Source data:
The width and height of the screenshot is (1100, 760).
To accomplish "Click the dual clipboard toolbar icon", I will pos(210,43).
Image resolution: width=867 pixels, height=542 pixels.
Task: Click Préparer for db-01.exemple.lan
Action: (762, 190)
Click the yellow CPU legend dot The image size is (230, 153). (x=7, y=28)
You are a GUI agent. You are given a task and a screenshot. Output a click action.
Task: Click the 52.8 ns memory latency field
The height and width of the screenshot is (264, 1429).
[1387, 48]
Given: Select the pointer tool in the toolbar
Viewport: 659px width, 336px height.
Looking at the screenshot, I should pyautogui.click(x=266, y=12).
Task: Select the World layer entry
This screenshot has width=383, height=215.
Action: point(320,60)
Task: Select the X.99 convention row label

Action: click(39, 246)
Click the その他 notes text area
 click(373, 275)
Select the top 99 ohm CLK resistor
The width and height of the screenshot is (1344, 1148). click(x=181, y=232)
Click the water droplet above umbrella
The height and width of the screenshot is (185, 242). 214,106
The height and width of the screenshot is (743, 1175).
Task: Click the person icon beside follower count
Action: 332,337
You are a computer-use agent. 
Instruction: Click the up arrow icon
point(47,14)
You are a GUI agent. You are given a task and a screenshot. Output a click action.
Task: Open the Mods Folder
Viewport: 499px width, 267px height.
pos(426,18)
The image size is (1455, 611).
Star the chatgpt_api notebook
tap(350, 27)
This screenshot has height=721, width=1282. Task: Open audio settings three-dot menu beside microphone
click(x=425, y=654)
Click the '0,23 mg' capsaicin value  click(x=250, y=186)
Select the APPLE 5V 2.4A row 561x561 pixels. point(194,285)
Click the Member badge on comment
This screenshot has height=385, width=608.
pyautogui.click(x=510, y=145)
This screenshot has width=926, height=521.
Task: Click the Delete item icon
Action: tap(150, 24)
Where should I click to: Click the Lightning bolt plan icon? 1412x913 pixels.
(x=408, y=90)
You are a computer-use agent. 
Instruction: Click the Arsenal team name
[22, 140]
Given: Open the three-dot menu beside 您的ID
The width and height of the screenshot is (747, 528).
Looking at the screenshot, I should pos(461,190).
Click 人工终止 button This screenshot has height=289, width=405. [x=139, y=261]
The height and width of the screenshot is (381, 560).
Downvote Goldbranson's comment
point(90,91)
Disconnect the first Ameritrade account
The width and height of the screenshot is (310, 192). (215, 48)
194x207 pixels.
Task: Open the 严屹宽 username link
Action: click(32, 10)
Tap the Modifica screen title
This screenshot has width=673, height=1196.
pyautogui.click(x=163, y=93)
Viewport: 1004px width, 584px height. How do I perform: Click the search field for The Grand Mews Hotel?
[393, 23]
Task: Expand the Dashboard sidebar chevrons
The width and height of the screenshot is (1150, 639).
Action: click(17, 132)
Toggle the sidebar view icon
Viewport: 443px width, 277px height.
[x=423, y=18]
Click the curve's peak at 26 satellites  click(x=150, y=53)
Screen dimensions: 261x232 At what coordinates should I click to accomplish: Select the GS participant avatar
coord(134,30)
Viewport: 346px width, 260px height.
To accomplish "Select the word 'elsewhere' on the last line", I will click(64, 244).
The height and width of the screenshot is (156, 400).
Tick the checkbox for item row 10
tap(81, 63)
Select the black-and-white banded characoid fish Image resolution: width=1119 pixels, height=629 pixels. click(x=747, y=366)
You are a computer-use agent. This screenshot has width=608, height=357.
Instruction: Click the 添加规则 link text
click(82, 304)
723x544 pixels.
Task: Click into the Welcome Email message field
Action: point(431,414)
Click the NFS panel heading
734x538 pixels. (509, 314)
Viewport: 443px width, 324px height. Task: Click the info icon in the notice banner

Exercise directions: Keep only the lines from the line with "The width and height of the screenshot is (1150, 639)." to the end of the records above, and repeat them exactly.

Reply to the exercise:
The width and height of the screenshot is (1150, 639).
Action: click(17, 132)
Toggle the sidebar view icon
Viewport: 443px width, 277px height.
[x=423, y=18]
Click the curve's peak at 26 satellites  click(x=150, y=53)
Screen dimensions: 261x232 At what coordinates should I click to accomplish: Select the GS participant avatar
coord(134,30)
Viewport: 346px width, 260px height.
To accomplish "Select the word 'elsewhere' on the last line", I will click(64, 244).
The height and width of the screenshot is (156, 400).
Tick the checkbox for item row 10
tap(81, 63)
Select the black-and-white banded characoid fish Image resolution: width=1119 pixels, height=629 pixels. click(x=747, y=366)
You are a computer-use agent. This screenshot has width=608, height=357.
Instruction: Click the 添加规则 link text
click(82, 304)
723x544 pixels.
Task: Click into the Welcome Email message field
Action: point(431,414)
Click the NFS panel heading
734x538 pixels. (509, 314)
Viewport: 443px width, 324px height. Task: Click the info icon in the notice banner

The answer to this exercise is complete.